-- Data listing follows --
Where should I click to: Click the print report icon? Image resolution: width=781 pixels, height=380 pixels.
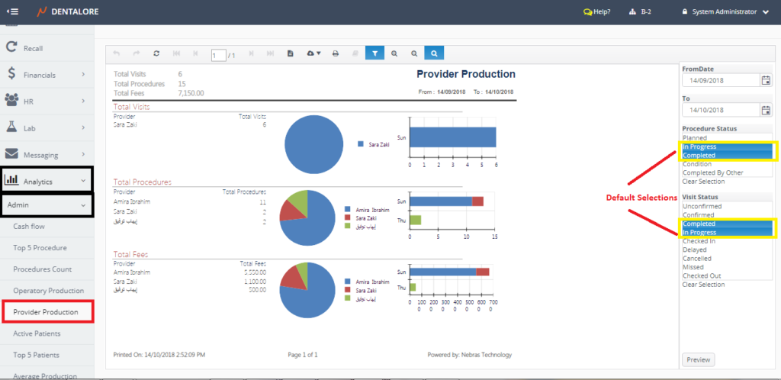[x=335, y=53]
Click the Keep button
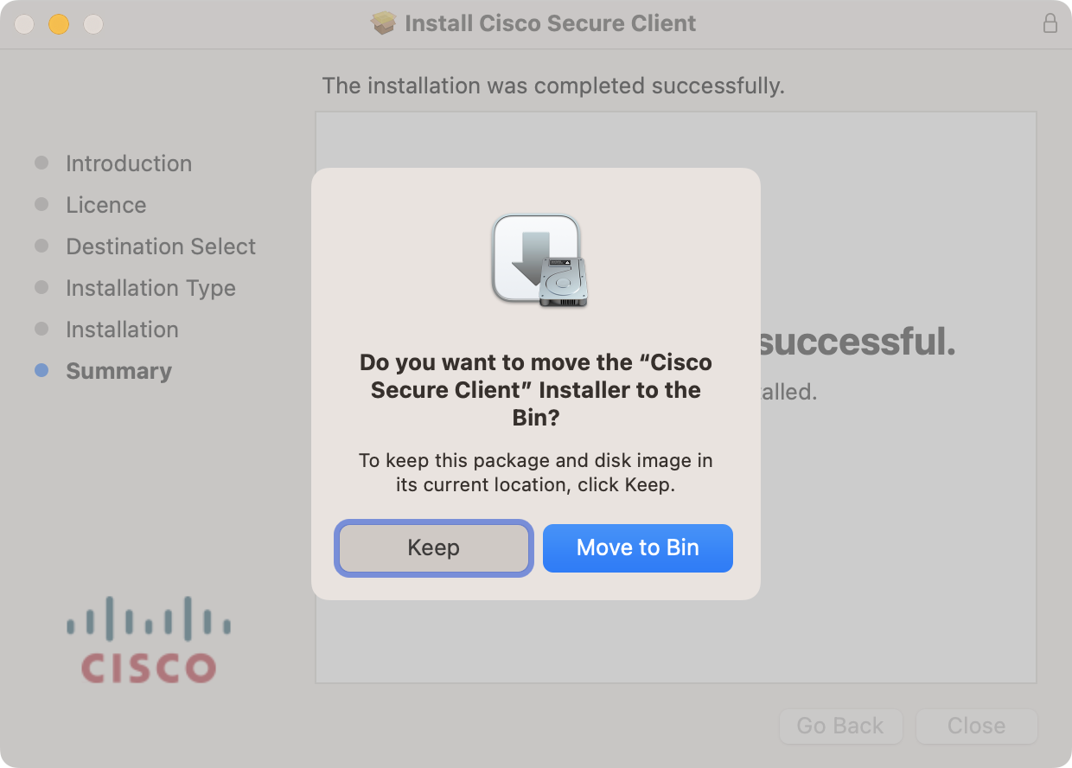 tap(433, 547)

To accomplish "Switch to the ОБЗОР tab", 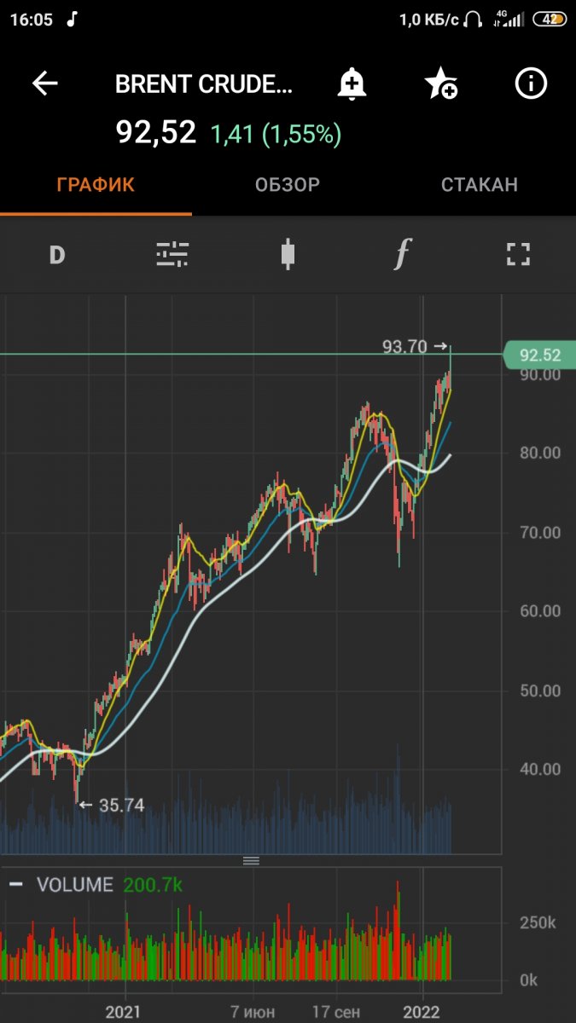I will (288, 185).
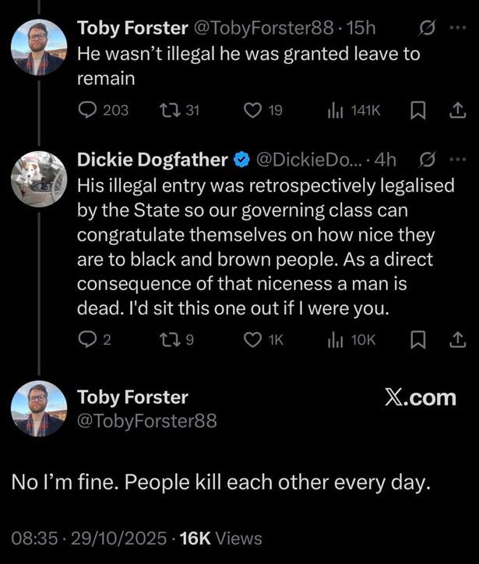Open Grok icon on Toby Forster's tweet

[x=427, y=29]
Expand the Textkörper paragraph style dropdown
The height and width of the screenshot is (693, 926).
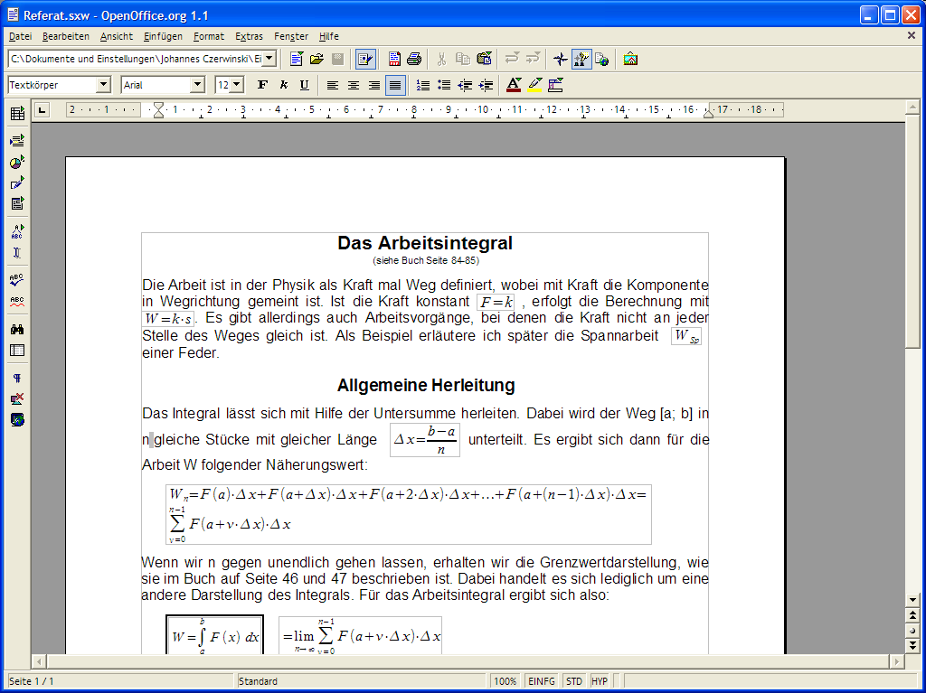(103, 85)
-- Data listing concluded --
- _Work item_
The expected answer is the lines from the one that has "Expand the Textkörper" to the end of the listing, transcribed exactly, with pictures left out and no other line added.

- _Your solution_
Expand the Textkörper paragraph style dropdown
The height and width of the screenshot is (693, 926).
(103, 85)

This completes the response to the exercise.